▶ _What the task asks_
An exact copy is needed of the lines in the entries below from the line with "You are a GUI" up to and including the line with "You are a computer-use", and of nothing else. Leave the pictures out.
(Input for this task)
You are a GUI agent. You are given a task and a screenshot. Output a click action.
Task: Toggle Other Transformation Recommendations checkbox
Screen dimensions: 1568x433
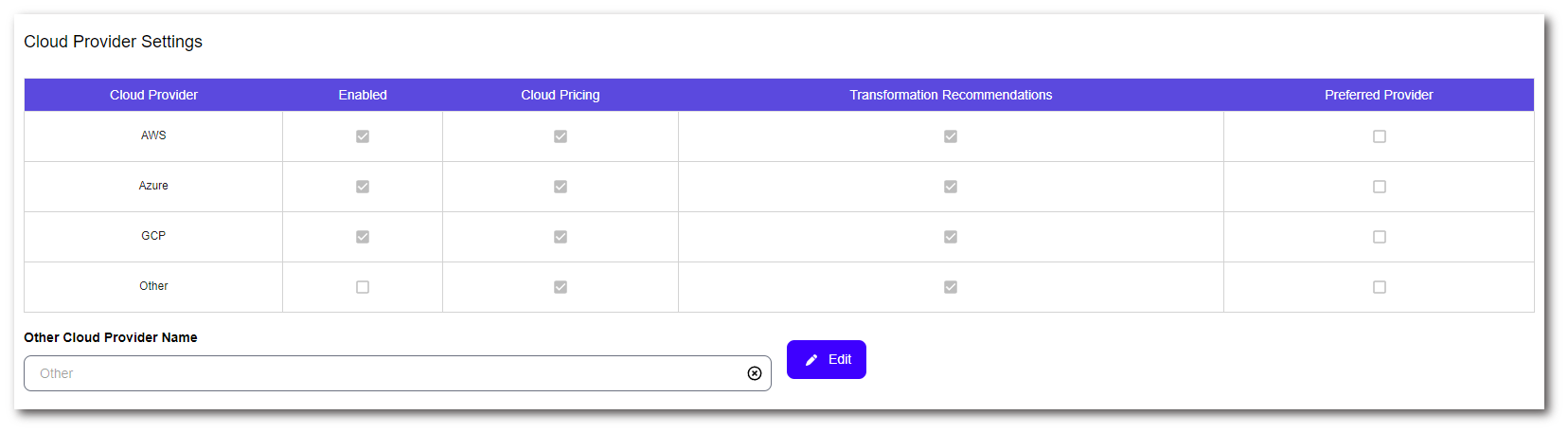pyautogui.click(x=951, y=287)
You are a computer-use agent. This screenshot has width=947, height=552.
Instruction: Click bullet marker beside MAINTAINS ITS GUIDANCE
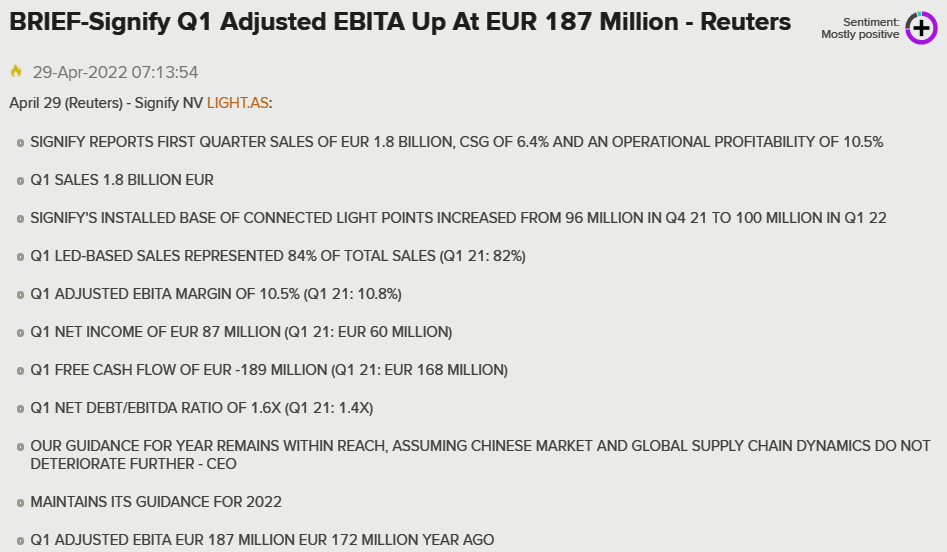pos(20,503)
(End Input for this task)
(Input for this task)
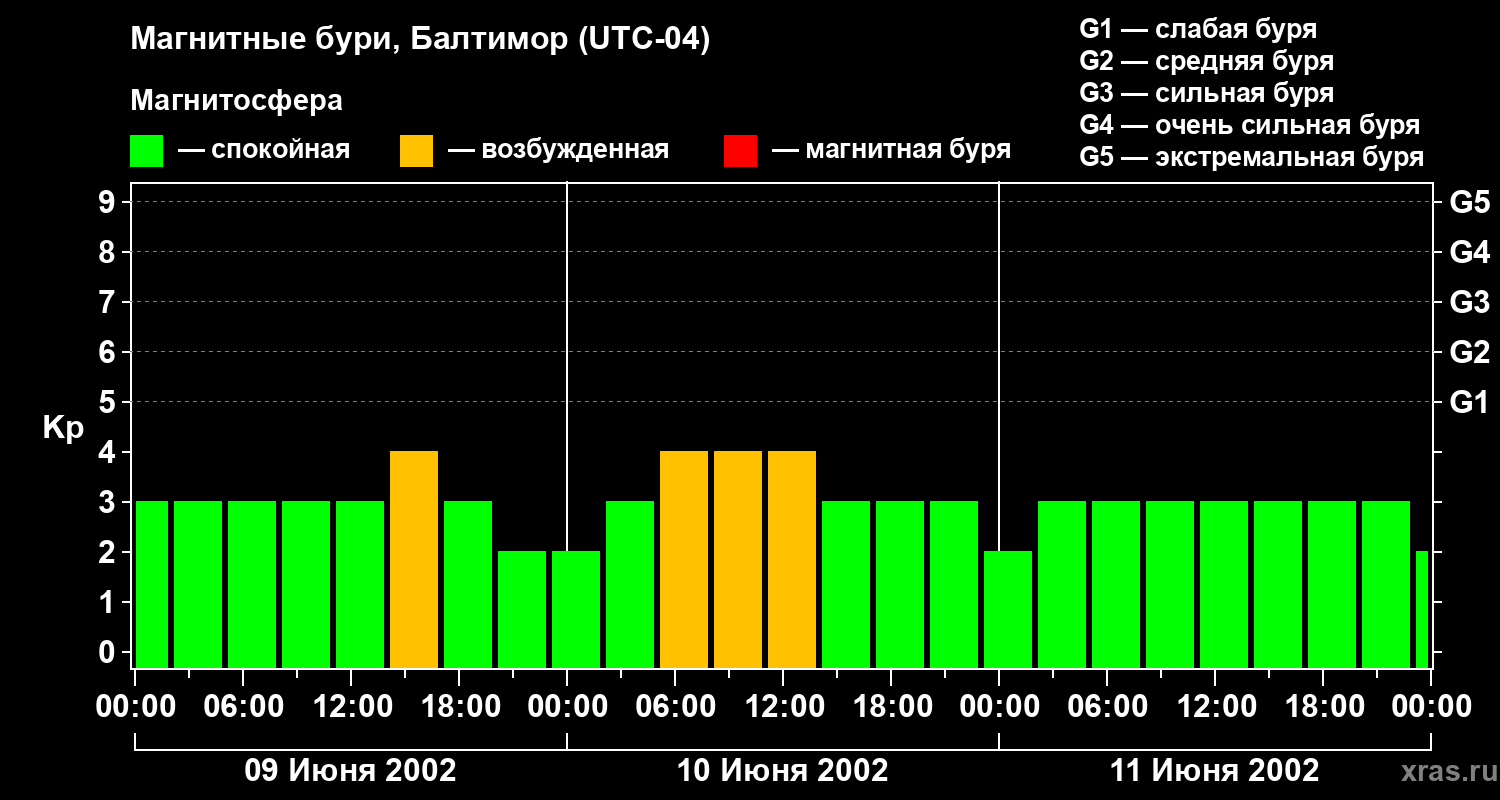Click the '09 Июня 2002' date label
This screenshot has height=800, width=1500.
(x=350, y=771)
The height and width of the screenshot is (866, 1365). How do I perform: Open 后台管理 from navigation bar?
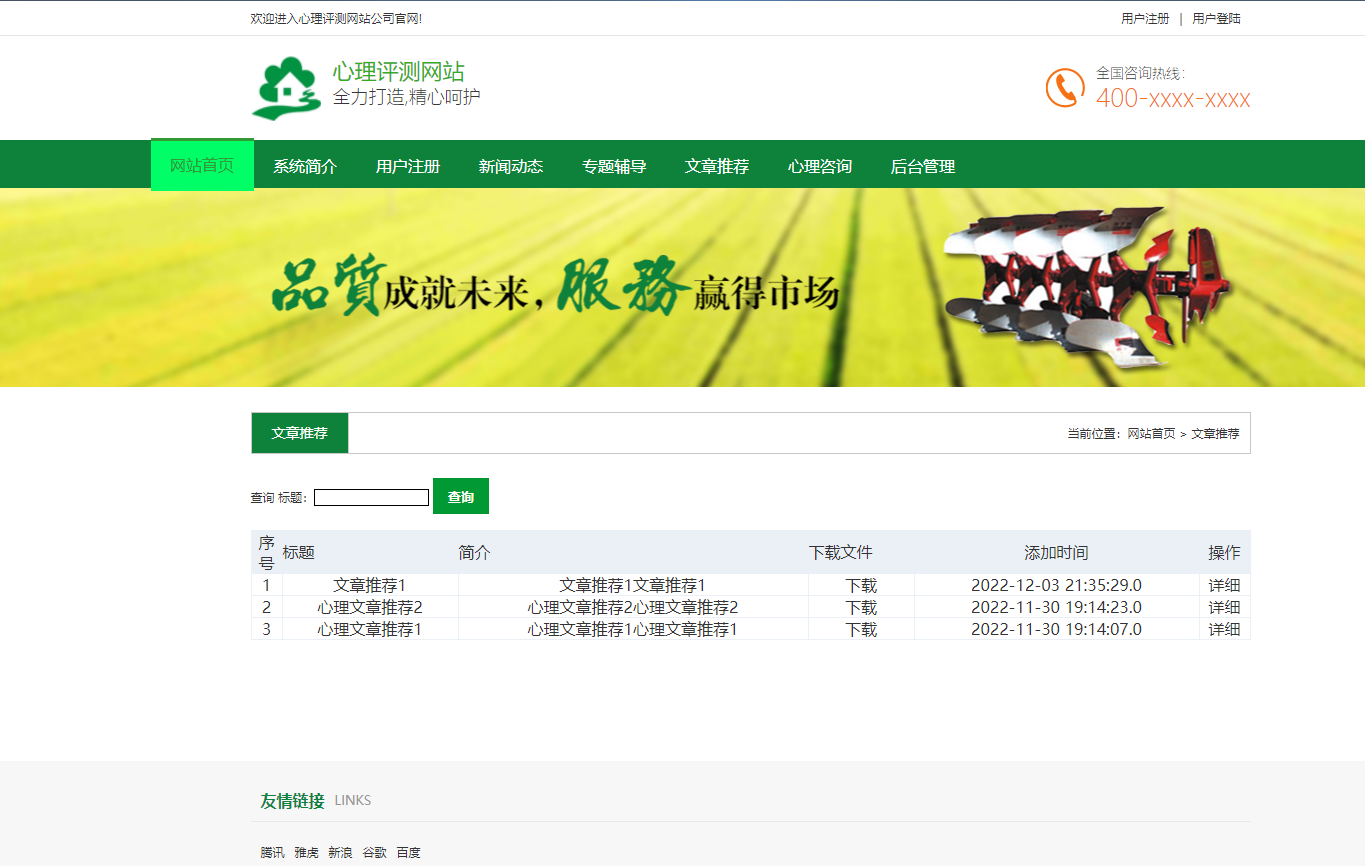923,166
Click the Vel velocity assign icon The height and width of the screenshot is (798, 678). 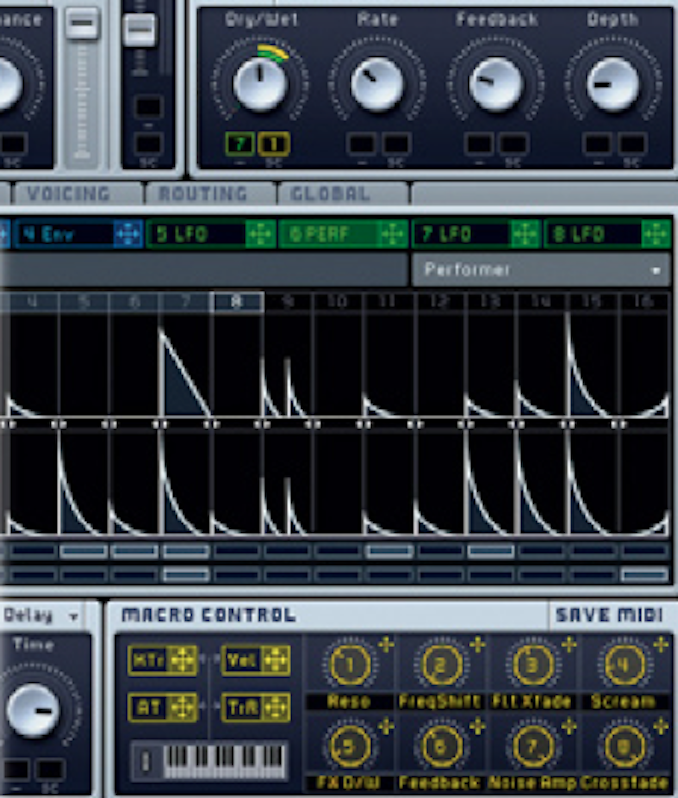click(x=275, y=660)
(End Input for this task)
▶ _Exercise answer_
You are a GUI agent. You are given a task and a screenshot. Output a click action.
Task: Toggle Other Transformation Recommendations checkbox
Screen dimensions: 1568x433
pyautogui.click(x=951, y=287)
You are a computer-use agent. This screenshot has width=947, height=552.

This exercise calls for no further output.